Multiplayer Games, generally

               In this case, your opponents’ collectively are analogous to one opponent in a 2-player game. And in this setting, attacking a single opponent tends to be a poor strategy, precisely because each of the other players is unaffected, so your collective opponents’ next best plan – in this case, beating you with more or less any other player – is hurt relatively little. Where it becomes more reasonable is, predictably, when that particular opponent you’re attacking is much ahead of everyone else.

Dominion

               The most obvious case of this in Dominion is Contraband. Contraband isn’t such a good card usually, because you give your opponent the power to deny you. That ability is reasonably powerful, because at some point, there’s usually going to be a specific card you need – Victory cards if nothing else – at which point Contraband is pretty useless to you. And besides this, there are almost always other options which are nearly as good as a $3 +buy treasure for 5 anyway (and usually, stronger).
               However, the concept comes up in many other situations more commonly. There are a couple of other cards(/landmarks/events) which are pretty direct in this respect.
Take, for instance, the Landmark Defiled Shrine. With N tokens on it, buying a curse is exactly like buying a victory card worth N-1 points, right? So if there are, let’s say, seven counters, then it’s the same as  buying a (0-cost) Province? Not exactly. First of all, there’s an issue about piles running out – usually buying a province will hasten the end of the game moreso than buying a curse (though I guess that’s not always true). Moreover, though, there’s some amount of denial to each play. When you get the curse, the points leave Defiled Shrine, meaning that you’re effectively stopping your opponent from making the same play on their next turn. Some people say that this is like a 12 point swing. But when we look at this under the paradigm of opportunity denial, we can see that this is not the case. First of all, you haven’t denied them anything if they weren’t going to buy a curse anyway. But even if they were, they now get to spend that buy on something else, whatever the next best thing was. So it comes out to the full 12 point swing only in the case where they were otherwise doing nothing with the buy.
Let’s compare that to buying a Province. Every province you get is a province your opponent can’t get in the long run. But getting a province now doesn’t do much in terms of the overall number they can get until the game is about to end. Is buying a province, therefore, a 12 point swing? No, it isn’t either. First of all, your opponent may not be going for provinces at all – if they have access to VP tokens, or alt victory cards, or some other way of winning the game, then it doesn’t make much difference. Additionally, while buying the province is a long term denial of the Nth province (where N is how many remained before you bought it, plus how many they have right now), that only tends to matter as N gets low. In other words, denying them the 7th province doesn’t matter so much – it’s the 5th and the 4th where it starts to become pertinent. And the fastest way to deny them those may not be to buy one straightaway.

**Provided records:**
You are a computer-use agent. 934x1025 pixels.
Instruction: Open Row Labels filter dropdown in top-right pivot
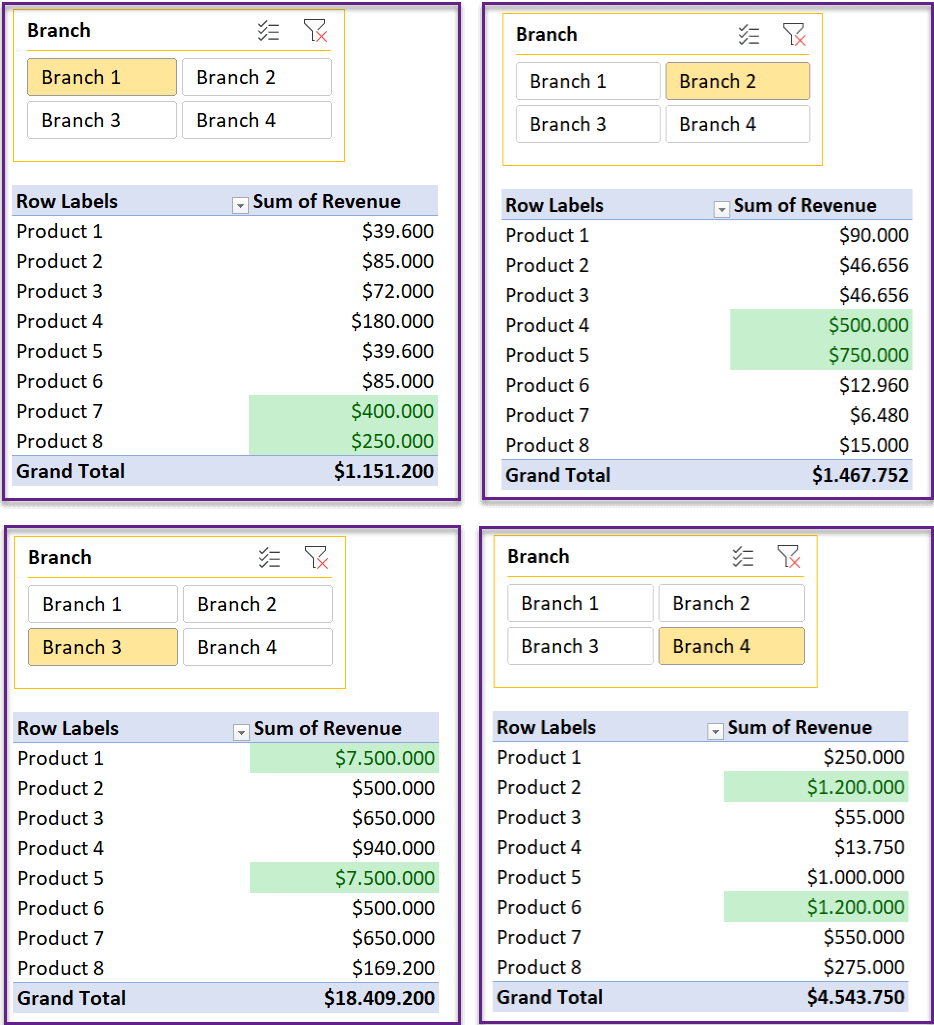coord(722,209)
--
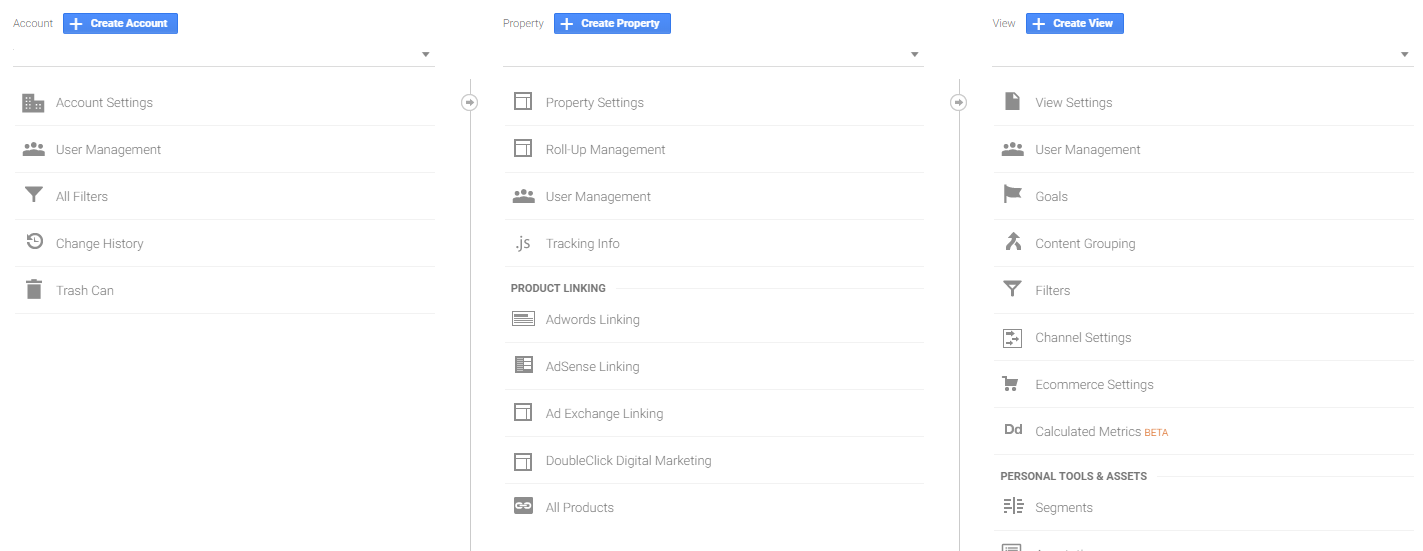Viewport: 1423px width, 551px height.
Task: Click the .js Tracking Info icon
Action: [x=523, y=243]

**Exercise prompt:**
According to the passage on Dominion strategy, why is Contraband usually not a good card? The data has no connection to the passage on Dominion strategy.

**Expected output:**
It gives your opponent the power to deny you.